* _Instructions to follow_:
Pictures must not appear in your answer. Write out exactly the lines from the one with "Instruction: Click the CC label in the header" through the last line of the entries below.

* _Data entries_:
-- -- --

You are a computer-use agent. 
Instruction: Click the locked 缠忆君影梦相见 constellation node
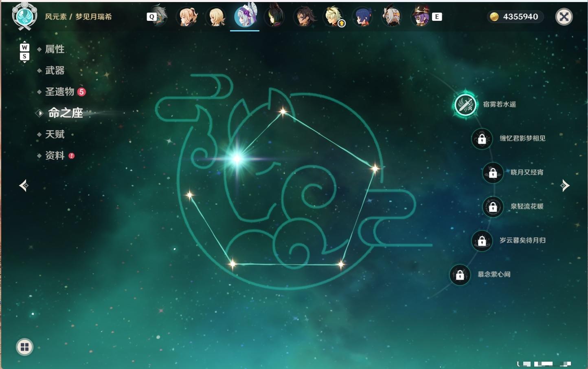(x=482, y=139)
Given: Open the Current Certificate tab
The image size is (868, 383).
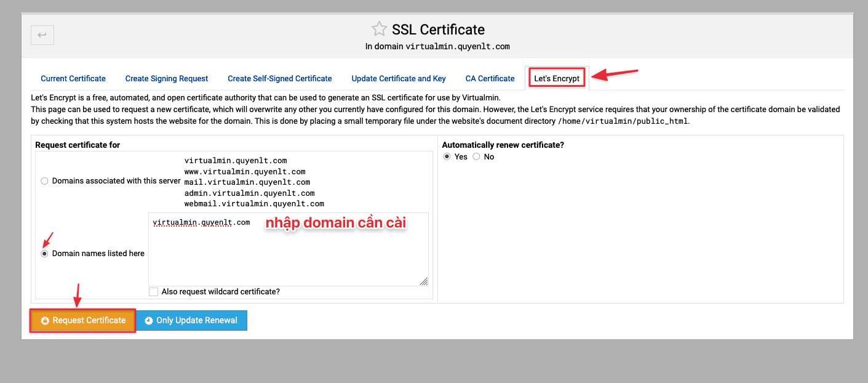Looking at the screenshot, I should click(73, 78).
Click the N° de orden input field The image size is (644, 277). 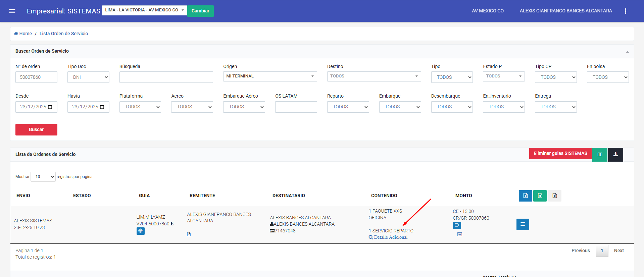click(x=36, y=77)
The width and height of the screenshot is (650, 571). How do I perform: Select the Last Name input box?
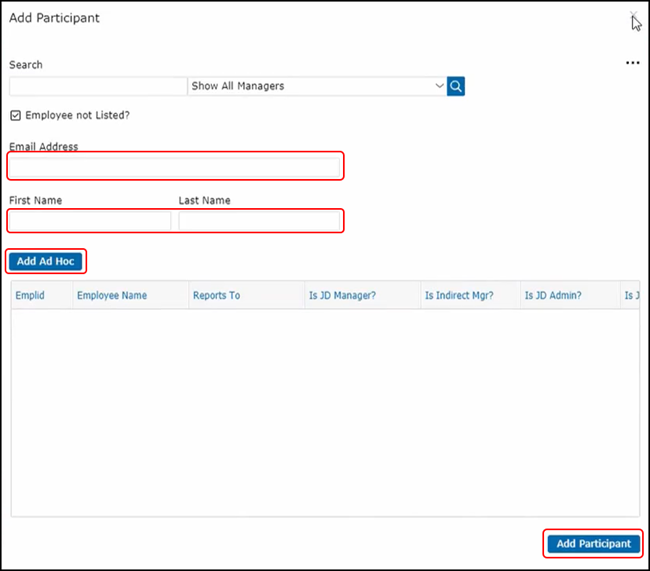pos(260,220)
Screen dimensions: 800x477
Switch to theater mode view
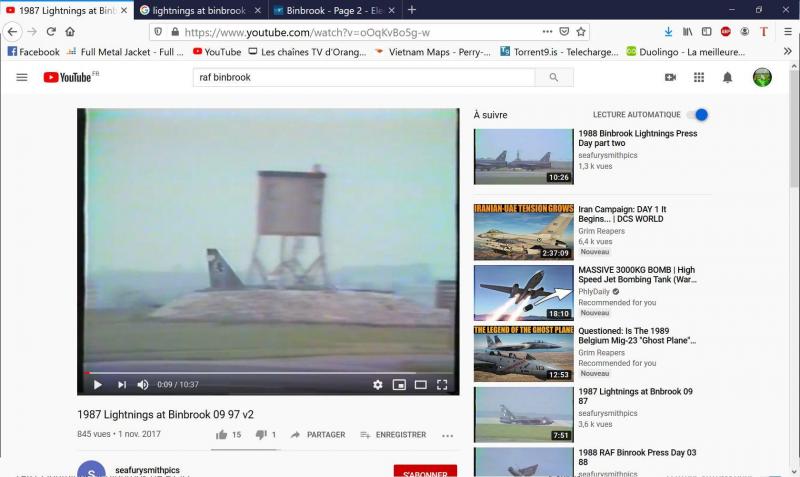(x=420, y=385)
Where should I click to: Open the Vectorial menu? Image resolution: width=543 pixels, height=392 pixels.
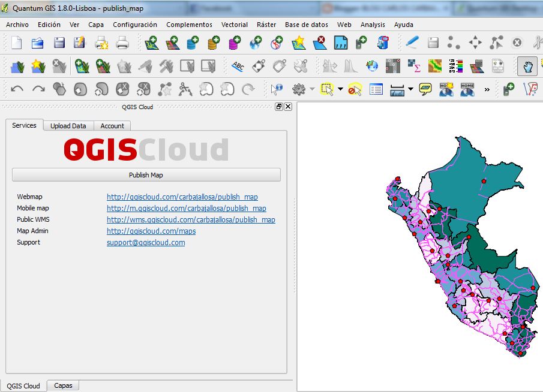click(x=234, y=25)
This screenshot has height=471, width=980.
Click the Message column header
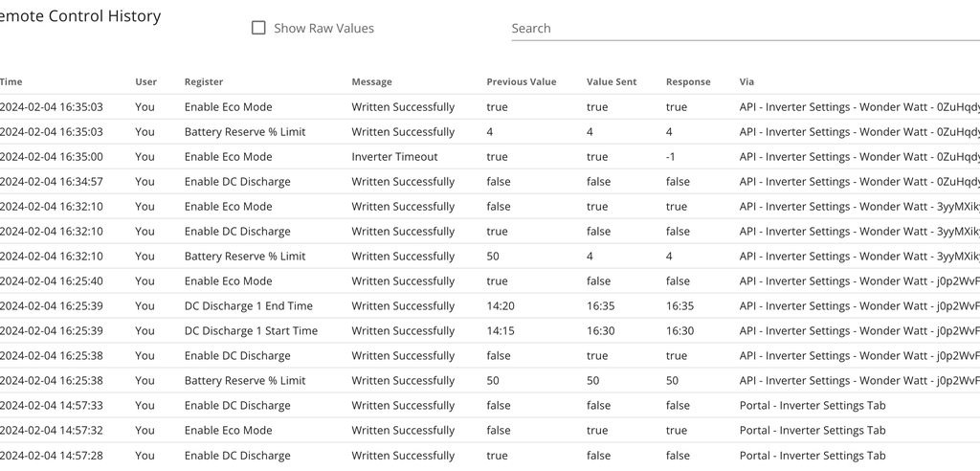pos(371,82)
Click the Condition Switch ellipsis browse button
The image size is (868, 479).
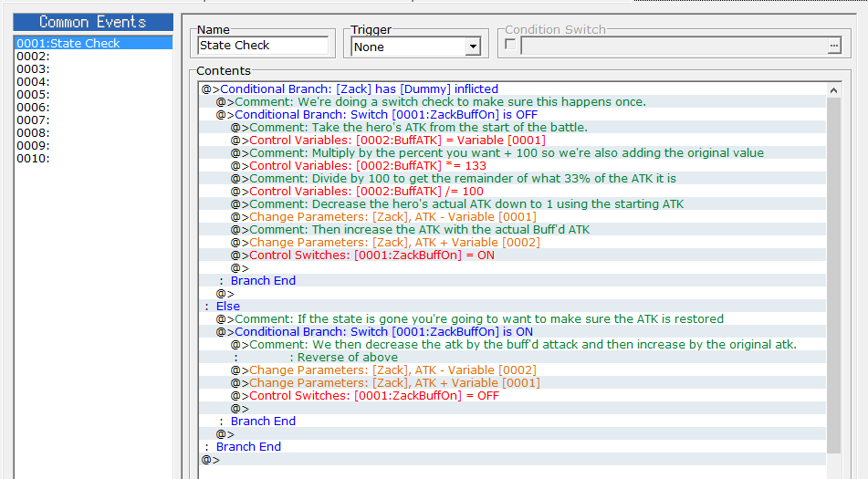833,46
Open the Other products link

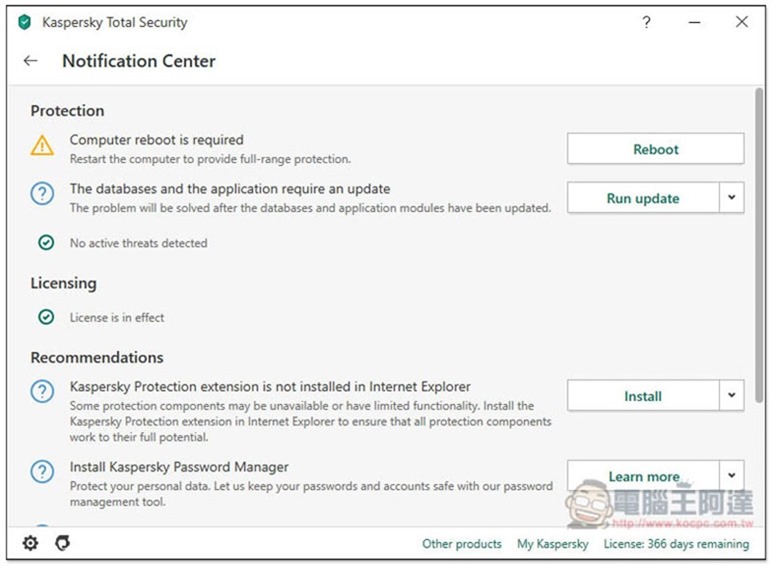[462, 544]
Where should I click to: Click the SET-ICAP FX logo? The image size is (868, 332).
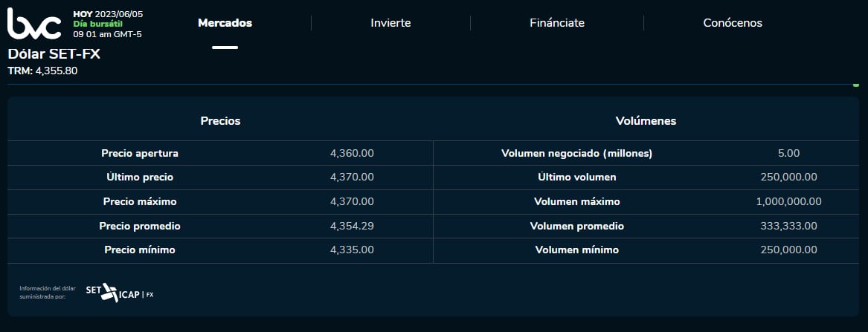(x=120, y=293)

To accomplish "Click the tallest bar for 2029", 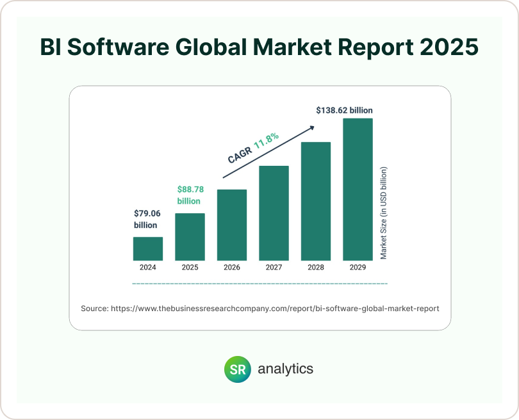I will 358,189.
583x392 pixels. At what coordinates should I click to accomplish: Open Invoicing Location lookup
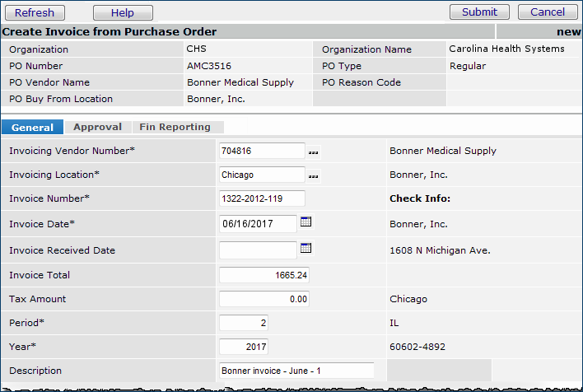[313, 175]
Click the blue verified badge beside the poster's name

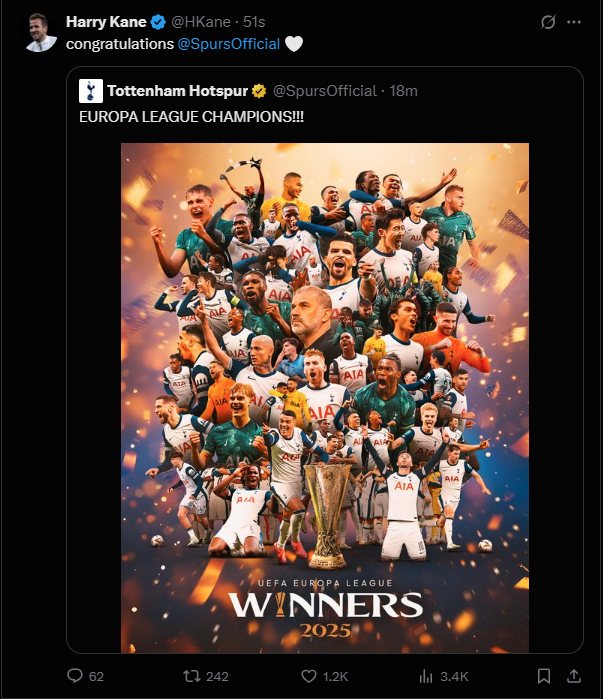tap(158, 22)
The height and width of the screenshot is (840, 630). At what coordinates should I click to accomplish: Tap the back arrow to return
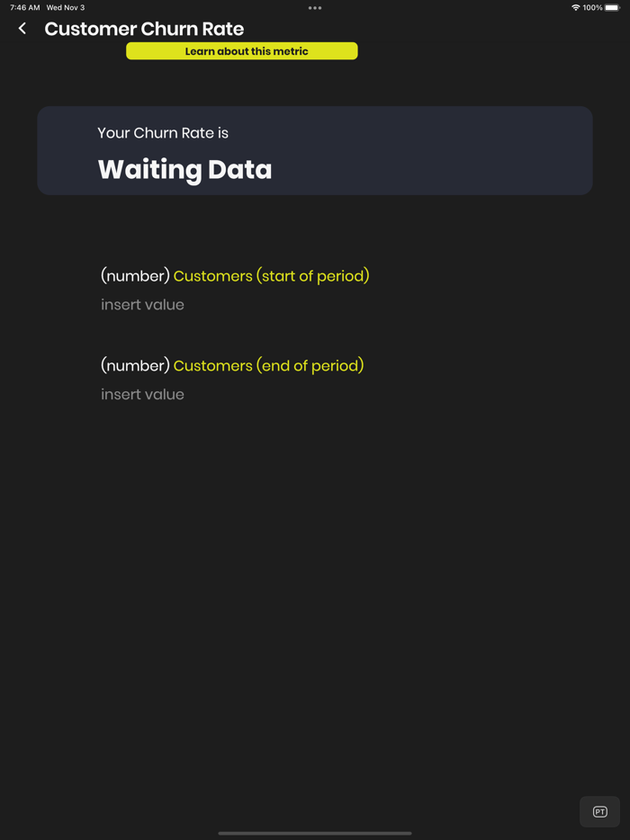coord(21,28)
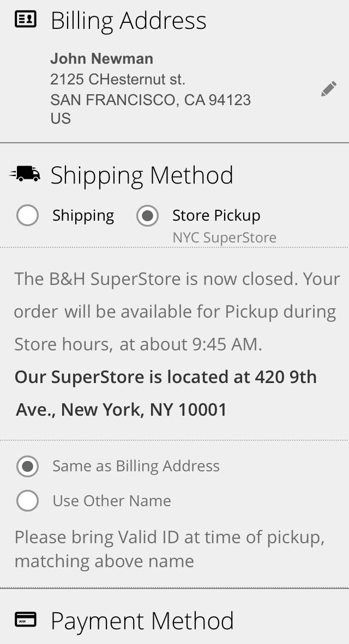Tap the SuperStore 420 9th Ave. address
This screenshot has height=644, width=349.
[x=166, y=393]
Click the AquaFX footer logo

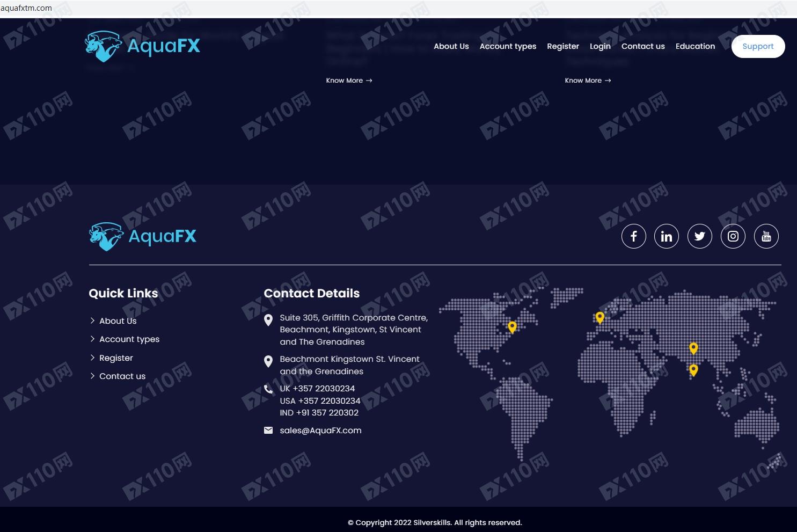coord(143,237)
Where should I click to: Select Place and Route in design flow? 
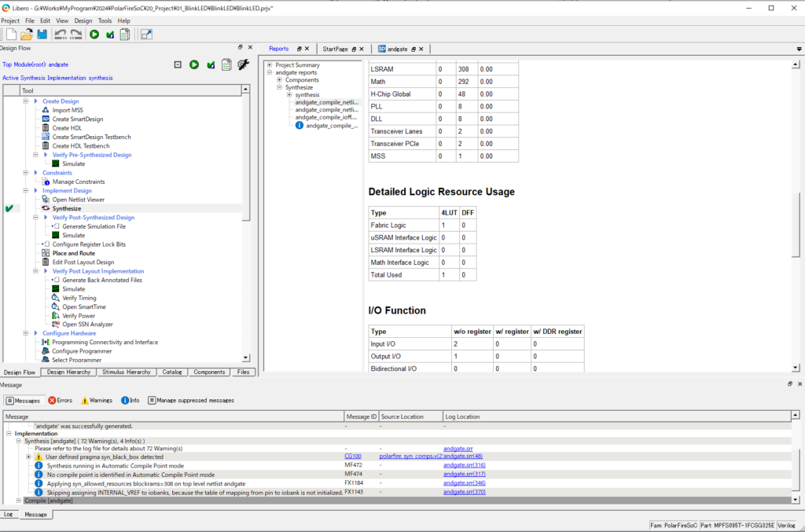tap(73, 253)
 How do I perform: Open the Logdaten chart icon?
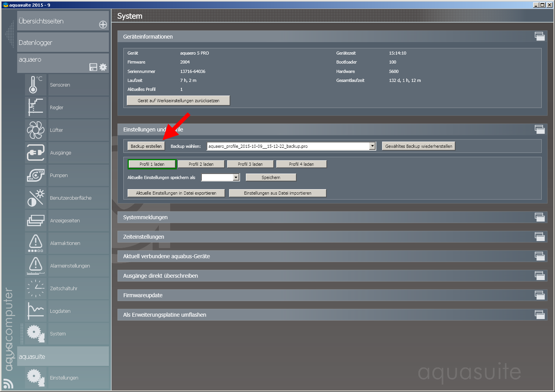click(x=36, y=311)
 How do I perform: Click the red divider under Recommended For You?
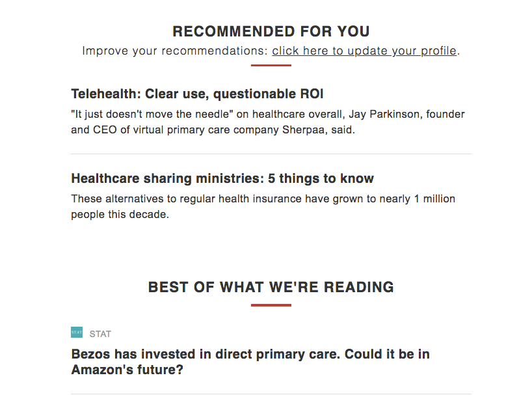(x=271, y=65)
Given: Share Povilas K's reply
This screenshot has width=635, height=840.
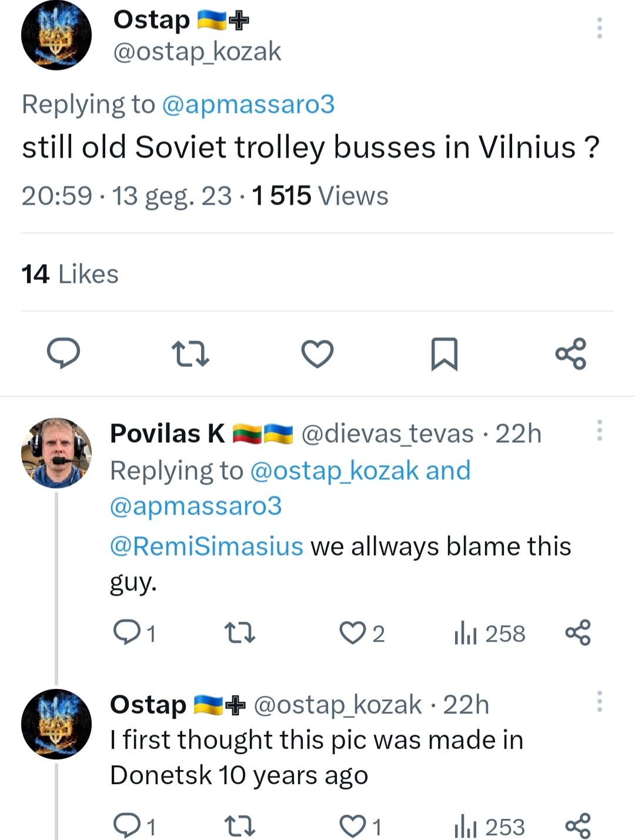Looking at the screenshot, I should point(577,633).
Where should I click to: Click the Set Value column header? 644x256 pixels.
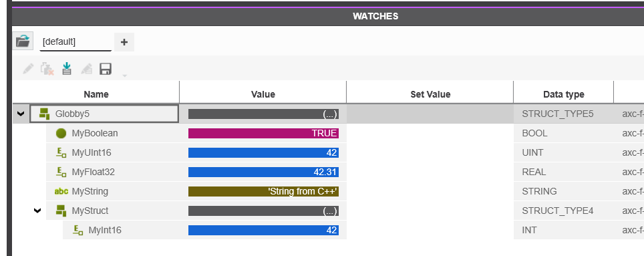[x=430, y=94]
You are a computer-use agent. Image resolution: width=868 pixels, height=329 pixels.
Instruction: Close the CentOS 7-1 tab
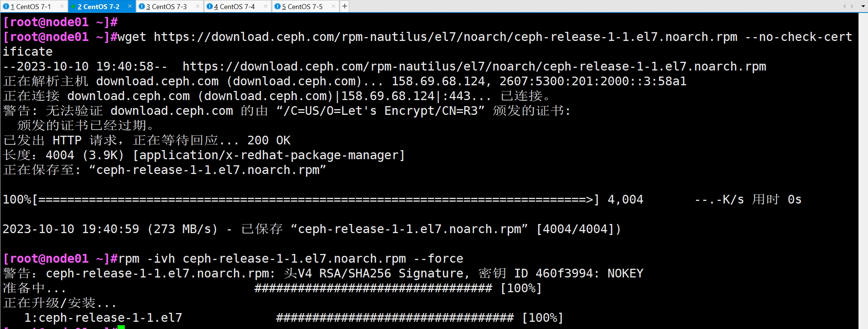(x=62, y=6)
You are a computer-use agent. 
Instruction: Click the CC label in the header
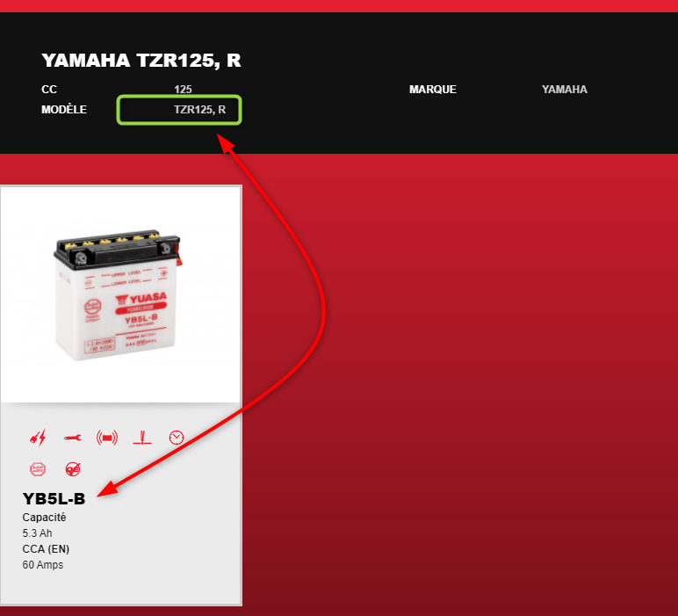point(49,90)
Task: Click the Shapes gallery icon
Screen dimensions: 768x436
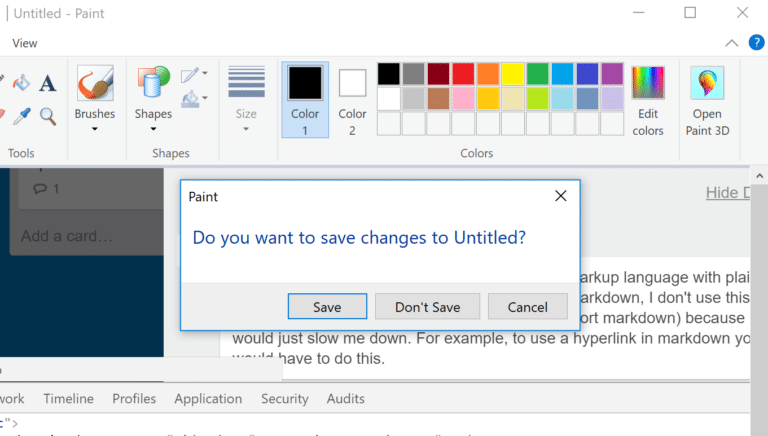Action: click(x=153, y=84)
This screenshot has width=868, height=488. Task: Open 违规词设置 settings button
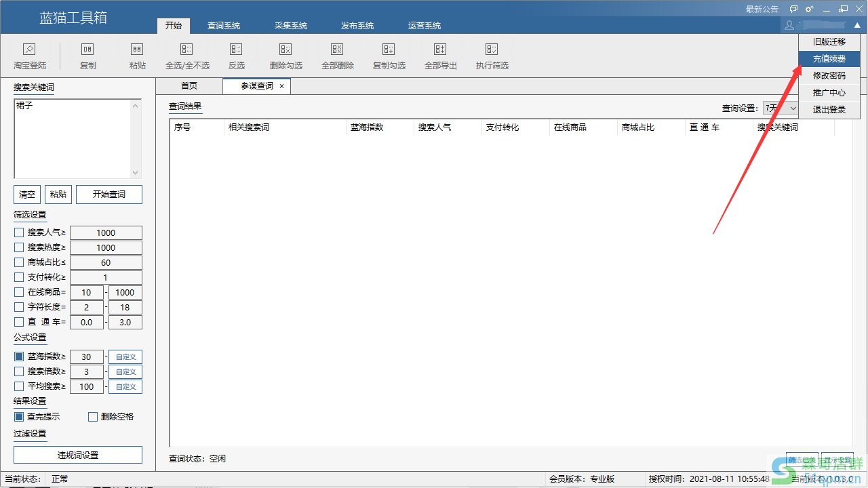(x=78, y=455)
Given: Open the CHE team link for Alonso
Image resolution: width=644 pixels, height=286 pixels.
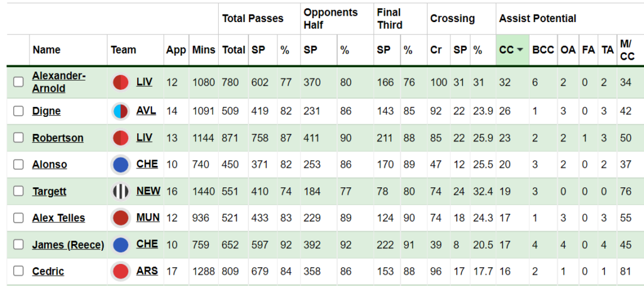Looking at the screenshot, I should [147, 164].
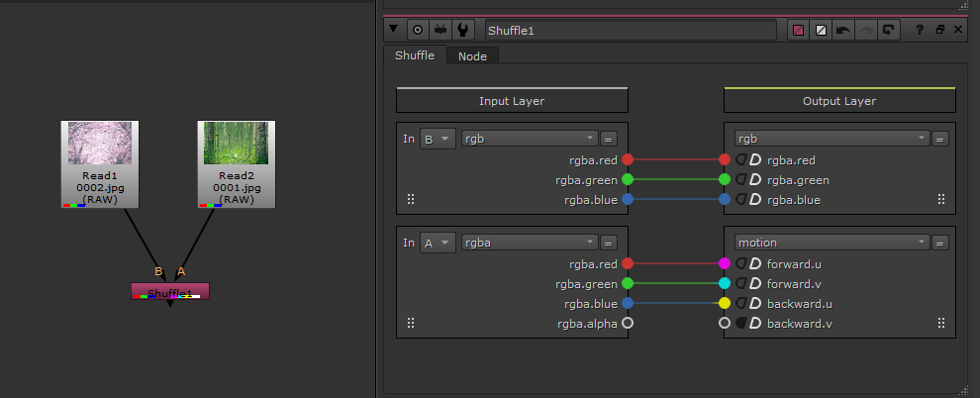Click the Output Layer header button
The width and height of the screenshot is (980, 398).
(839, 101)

-- -- --

* _Reply_:
Instruction: Click the CC label in the header
point(49,90)
Task: Click the Shapes gallery icon
Screen dimensions: 768x436
Action: click(x=153, y=84)
This screenshot has width=868, height=488. Task: Open 违规词设置 settings button
(x=78, y=455)
Given: Open the CHE team link for Alonso
Image resolution: width=644 pixels, height=286 pixels.
Looking at the screenshot, I should [147, 164].
Click the Output Layer header button
The width and height of the screenshot is (980, 398).
(839, 101)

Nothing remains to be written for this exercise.